In 2007 the SEC filed a civil injunctive action for fraud against outside auditors for the city and its pension system. The auditors consented to the entry of a final judgment permanently enjoining them from violating the antifraud provisions of federal securities laws and paid a civil penalty.

Notwithstanding the multi-year smear campaign and plan to arrest her concocted by city officials and pension board trustees, Diann Shipione was eventually proven right.

In 2009 Shipione was admitted to the Harvard Kennedy School of Government Master's program in Public Administration. While at Harvard she remained active in the national public pension debate and participated in three separate Governmental Accounting Standards Board official Invitations to Comment regarding potential changes to pension accounting and financial reporting standards.

==Recognition==
Shipione received the following public recognitions for her pension system related services:
- 12/11/2003 San Diego Retired City Employees' Association Annual Outstanding Contribution Award for "distinguished pro-bono services to the City Employees' Retirement System Board of Administration."
- 1/8/2005 Californians Aware NOVA Award for a "high standard of integrity, diligence and courage."
- 2/8/2005 County of San Diego California Board of Supervisors' Proclamation for "outstanding service, leadership, and commitment to area residents."
- 3/2005 City of San Diego Mayoral Service Award for "outstanding service and continuous dedication."
- 3/18/2005 San Diego City Council Member Donna Frye Special Commendation Award for earning "the respect and trust of the public."
- 2005 San Diego Regional Chamber of Commerce Catalyst for Change Award "for valor and dedication in calling for reform of the City of San Diego Pension System."
- 2005 Public Relations Society of America, San Diego Chapter Diogenes Award for "remarkable and commendable understanding of the need for candor when dealing with the public and the news media, regardless of any potential negative outcome from the resulting publicity."
- 4/19/2006 League of Women Voters Civic Service Award
- 4/16/2006 California State Assembly Certificate of Appreciation Award for "encouraging the informed and active participation of citizens in public affairs."
- 4/19/2006 San Diego City Council Civic Service Award for "dedication and valuable contributions to the citizens of San Diego."
- 12/11/2006 San Diego City Attorney Outstanding Citizen Award.
- 3/25/2015 San Diego County Commission on the Status of Women - Women's Herstory Month Notable "for bringing attention to the underfunded pension system and challenging fraud on behalf of the public."

==Education==
Shipione received a B.A. from the University of Arizona and a M.P.A. from Harvard University.

==Personal Background==
Raised in Boston MA, Athens Greece, Salt Lake City Utah, and Tucson Arizona, Shipione was the first AFS Intercultural Programs exchange student from the United States to Sri Lanka, then known as Ceylon. She graduated from the University of Arizona and Harvard. Shipione worked in the technology field, first for Metamorphic Systems in the “Utility Muffin Research Kitchen” with Phil Zimmermann, legendary encryption engineer and creator of Pretty Good Privacy (PGP), hardware wizard Steve Welch, and futurist Tom Meyer. She later worked with early "Case for Mars" conference organizers, including NASA planetary scientist Dr. Christopher P. McKay.

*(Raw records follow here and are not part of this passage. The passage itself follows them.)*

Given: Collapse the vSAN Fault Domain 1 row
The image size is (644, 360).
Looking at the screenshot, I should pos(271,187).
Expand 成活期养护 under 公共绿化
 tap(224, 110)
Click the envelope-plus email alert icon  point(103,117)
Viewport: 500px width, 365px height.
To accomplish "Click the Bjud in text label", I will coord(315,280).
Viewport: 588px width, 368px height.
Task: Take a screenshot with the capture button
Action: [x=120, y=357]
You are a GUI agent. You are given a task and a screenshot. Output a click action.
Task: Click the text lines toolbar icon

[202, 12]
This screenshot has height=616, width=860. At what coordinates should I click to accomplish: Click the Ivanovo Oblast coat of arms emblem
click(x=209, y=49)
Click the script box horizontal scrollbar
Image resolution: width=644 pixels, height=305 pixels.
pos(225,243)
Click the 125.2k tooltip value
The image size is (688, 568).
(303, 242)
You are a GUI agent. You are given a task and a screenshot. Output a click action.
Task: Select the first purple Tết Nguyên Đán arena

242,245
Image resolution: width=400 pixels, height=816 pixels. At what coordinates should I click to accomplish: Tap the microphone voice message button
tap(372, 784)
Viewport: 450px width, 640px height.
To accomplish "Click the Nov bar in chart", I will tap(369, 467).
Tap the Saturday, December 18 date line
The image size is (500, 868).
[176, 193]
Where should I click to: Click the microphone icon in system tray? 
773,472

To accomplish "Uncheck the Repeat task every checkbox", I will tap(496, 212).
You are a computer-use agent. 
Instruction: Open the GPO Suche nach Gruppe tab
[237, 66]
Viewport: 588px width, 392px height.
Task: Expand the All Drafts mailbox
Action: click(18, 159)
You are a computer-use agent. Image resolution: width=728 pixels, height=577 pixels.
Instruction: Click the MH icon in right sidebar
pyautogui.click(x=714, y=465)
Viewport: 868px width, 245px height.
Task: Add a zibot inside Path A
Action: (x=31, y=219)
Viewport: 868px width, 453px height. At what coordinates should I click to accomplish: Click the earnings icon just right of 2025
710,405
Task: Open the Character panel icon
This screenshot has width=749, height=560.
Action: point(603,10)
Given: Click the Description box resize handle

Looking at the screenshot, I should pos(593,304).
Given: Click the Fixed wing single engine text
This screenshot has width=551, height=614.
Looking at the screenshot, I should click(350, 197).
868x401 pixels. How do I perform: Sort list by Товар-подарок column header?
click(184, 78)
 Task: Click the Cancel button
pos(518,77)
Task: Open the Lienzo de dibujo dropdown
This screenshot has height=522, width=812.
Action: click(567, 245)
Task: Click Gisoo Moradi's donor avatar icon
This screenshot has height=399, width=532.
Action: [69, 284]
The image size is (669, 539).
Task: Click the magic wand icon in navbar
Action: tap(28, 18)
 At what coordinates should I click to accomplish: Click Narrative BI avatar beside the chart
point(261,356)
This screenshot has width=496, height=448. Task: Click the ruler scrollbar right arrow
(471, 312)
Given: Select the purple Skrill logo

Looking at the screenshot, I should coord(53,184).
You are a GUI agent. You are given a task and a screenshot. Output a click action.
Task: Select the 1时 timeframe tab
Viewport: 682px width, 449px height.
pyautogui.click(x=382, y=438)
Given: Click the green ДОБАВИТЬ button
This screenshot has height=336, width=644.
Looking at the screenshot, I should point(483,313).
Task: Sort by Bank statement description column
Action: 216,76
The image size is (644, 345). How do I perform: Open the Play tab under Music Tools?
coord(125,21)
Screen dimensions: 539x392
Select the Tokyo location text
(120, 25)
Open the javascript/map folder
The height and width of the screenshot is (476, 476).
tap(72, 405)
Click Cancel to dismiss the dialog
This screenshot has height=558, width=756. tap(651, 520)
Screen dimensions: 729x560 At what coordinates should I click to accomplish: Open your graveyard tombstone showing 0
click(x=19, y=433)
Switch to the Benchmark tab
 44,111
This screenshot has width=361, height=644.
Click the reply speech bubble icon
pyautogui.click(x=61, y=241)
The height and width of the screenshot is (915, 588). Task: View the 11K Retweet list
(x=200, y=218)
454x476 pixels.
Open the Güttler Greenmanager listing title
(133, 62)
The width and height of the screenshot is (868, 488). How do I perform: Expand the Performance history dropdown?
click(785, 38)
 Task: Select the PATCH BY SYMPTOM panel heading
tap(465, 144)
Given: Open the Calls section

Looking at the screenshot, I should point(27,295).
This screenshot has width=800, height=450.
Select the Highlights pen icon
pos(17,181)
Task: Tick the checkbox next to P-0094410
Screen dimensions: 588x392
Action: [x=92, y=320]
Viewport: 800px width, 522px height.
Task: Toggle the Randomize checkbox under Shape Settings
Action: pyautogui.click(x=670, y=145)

In 1986, she began a 20-year career in the financial services industry that included Morgan Stanley, Merrill Lynch and U.B.S.

In 1995, she was appointed to the San Diego Funds Commission that invested and oversaw a ~$36 million civic trust. She was later appointed one of four public representative Trustees on the thirteen member San Diego City Employees' Retirement System Board ($5 bl.). She remained a Trustee until 2005 when the board was completely stood down and replaced during the San Diego pension scandal brought to light by Shipione.